### TASK DIRECTIONS
How many lines in this data contain the string "agent"? Reply with the number only.

Pixel coordinate grounding data
┄┄┄┄┄┄

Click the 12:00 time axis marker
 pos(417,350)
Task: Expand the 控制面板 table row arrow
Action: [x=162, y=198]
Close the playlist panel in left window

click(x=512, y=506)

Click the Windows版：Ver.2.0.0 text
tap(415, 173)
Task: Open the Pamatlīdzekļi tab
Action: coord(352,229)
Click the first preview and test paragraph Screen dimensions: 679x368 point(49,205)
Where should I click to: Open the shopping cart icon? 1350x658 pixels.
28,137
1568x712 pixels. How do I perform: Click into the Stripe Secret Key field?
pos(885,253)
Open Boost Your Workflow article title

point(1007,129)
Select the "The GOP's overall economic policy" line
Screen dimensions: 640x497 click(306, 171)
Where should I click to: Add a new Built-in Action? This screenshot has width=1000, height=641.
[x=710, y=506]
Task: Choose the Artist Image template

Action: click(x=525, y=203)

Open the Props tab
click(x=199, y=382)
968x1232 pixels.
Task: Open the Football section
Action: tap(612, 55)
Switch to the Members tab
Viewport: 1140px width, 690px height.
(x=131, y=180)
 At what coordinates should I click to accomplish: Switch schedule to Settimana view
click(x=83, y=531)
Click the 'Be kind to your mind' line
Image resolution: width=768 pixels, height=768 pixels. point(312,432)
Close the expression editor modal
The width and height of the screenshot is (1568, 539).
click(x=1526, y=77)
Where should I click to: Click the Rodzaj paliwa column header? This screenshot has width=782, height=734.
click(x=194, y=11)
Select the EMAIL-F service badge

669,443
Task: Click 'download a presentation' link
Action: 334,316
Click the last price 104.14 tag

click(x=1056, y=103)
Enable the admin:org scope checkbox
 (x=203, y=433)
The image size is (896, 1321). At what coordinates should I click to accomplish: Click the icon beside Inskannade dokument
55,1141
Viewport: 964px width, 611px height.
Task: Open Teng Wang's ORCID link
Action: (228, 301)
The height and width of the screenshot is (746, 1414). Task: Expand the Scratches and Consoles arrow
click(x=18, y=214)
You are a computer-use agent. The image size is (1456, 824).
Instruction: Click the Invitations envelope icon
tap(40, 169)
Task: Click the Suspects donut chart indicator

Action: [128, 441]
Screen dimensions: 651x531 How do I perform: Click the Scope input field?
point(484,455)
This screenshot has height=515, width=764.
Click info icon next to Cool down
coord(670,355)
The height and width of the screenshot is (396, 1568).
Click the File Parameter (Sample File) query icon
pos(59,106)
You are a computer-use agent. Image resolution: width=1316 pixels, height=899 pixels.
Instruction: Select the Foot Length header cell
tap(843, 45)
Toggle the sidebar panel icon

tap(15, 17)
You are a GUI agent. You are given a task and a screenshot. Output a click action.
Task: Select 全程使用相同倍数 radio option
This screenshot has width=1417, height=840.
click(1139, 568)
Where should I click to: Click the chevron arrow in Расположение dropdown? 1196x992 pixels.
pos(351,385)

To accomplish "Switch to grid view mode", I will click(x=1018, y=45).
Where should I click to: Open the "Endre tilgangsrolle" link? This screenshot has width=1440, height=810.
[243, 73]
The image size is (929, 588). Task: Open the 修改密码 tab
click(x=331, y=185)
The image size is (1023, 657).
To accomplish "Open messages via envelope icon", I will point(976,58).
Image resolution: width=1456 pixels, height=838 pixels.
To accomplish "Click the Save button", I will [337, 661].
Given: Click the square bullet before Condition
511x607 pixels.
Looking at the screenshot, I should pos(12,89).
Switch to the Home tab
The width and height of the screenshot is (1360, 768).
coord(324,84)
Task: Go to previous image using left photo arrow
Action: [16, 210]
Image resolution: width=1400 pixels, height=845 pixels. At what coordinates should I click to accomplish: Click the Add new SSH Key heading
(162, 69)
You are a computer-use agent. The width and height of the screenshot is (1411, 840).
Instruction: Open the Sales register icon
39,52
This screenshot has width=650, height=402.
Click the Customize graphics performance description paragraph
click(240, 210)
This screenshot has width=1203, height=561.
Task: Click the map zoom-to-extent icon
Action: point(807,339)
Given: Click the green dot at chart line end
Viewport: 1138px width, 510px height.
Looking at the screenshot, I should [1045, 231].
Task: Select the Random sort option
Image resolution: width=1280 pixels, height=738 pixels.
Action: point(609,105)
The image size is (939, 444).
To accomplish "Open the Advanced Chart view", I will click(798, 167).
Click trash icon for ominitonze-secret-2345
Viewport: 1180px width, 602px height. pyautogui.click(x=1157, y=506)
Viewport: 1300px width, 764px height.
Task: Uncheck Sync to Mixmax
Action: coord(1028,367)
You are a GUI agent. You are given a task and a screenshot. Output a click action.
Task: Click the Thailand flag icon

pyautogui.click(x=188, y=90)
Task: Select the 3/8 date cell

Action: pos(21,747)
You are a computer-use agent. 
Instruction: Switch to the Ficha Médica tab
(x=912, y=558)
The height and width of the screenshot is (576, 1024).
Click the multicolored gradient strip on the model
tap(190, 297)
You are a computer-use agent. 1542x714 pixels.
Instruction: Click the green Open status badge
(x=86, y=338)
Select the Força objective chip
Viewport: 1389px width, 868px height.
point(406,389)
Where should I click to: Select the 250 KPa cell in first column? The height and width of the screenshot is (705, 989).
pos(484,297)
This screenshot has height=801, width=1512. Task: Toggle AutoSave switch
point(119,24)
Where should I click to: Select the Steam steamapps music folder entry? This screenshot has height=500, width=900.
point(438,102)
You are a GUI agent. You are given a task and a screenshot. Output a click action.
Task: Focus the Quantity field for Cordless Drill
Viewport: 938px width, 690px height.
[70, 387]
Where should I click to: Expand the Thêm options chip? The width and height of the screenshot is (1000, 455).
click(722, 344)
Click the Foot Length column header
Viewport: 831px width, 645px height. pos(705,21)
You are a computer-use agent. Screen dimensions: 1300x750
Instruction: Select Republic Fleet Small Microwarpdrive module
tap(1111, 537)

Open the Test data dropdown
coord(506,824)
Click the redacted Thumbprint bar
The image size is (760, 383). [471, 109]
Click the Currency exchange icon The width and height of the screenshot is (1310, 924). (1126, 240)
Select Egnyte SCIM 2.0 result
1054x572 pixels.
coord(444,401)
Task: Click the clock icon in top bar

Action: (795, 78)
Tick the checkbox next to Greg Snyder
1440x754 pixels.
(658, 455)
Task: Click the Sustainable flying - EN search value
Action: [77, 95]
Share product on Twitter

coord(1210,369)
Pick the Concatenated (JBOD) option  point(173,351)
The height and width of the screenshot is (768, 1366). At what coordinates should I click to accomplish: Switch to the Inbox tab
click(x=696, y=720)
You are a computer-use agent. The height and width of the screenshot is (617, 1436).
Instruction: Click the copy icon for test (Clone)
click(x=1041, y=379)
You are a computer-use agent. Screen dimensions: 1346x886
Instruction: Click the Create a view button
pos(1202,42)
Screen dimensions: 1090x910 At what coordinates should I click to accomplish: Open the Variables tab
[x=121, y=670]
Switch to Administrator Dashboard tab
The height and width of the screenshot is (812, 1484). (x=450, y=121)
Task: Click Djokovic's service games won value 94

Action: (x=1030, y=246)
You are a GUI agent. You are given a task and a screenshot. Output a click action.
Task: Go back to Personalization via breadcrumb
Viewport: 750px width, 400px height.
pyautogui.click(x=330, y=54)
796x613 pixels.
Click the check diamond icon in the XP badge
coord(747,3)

┄┄┄┄┄┄

### ANSWER FOR THIS EXERCISE
12